My Dog Ate My Online Homework
If you're like me, you're shaking your head in disbelief simply from reading the title of this column. Of course, if you're really like me, you'll keep reading out of pure curiosity.
After moving to the Southwest to chair the Math department at an online K-12 school and to thaw out from far too many winters in the climactic deep freeze, I was quickly lulled into the fantasy that online education solves all classroom management issues known to the teaching profession. This fragile fantasy that I had crafted was duly shattered when a colleague entered my office one afternoon laughing hysterically and proclaiming that he had officially heard everything.
My strong innate sense of curiosity forbade me from forgoing inquiry as to what might possibly be so humorous as to merit the uproarious laughter and the interruption of my monotonous afternoon, and I was soon rewarded by my colleague explaining that a student had just unashamedly declared to him that his dog ate his online work! The thoroughly-chewed CD without which the student could not complete his assignments had arrived that very afternoon.
This incident, humorous as it was, jolted me into the harsh reality that online education did not solve all of the woes of classroom management as I had led myself to believe. While the majority of classroom management issues diminish significantly and while some actually do disappear in the online environment, there are still human interactions involved. Life is still unpredictable. Things still go wrong while working online. Indeed, a new set of classroom management challenges arises in the online environment. For example, Internet connections fail during uploads, and system upgrades require server downtime forbidding the submission of completed assignments. More significantly, work habits are magnified as students must be self-motivated in the online environment; those who are not are seldom successful regardless of their inherent abilities and academic prowess. From the teaching perspective, the teacher's loss of visual communication can be troubling.

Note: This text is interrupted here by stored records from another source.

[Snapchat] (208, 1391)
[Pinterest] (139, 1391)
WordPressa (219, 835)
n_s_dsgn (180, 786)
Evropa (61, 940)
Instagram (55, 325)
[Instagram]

Modern technology can mitigate things such as the visual issue, but it cannot fix people. Humans are still humans with needs, desires, and attitudes that while not perhaps as blatantly displayed as the student who brings a gun to the classroom are nonetheless manifested in a variety of ways even from a distance. The task of the online instructor is to find a way to connect emotionally with students just as would be necessary in the physical classroom. It is still classroom management, though the form is radically different.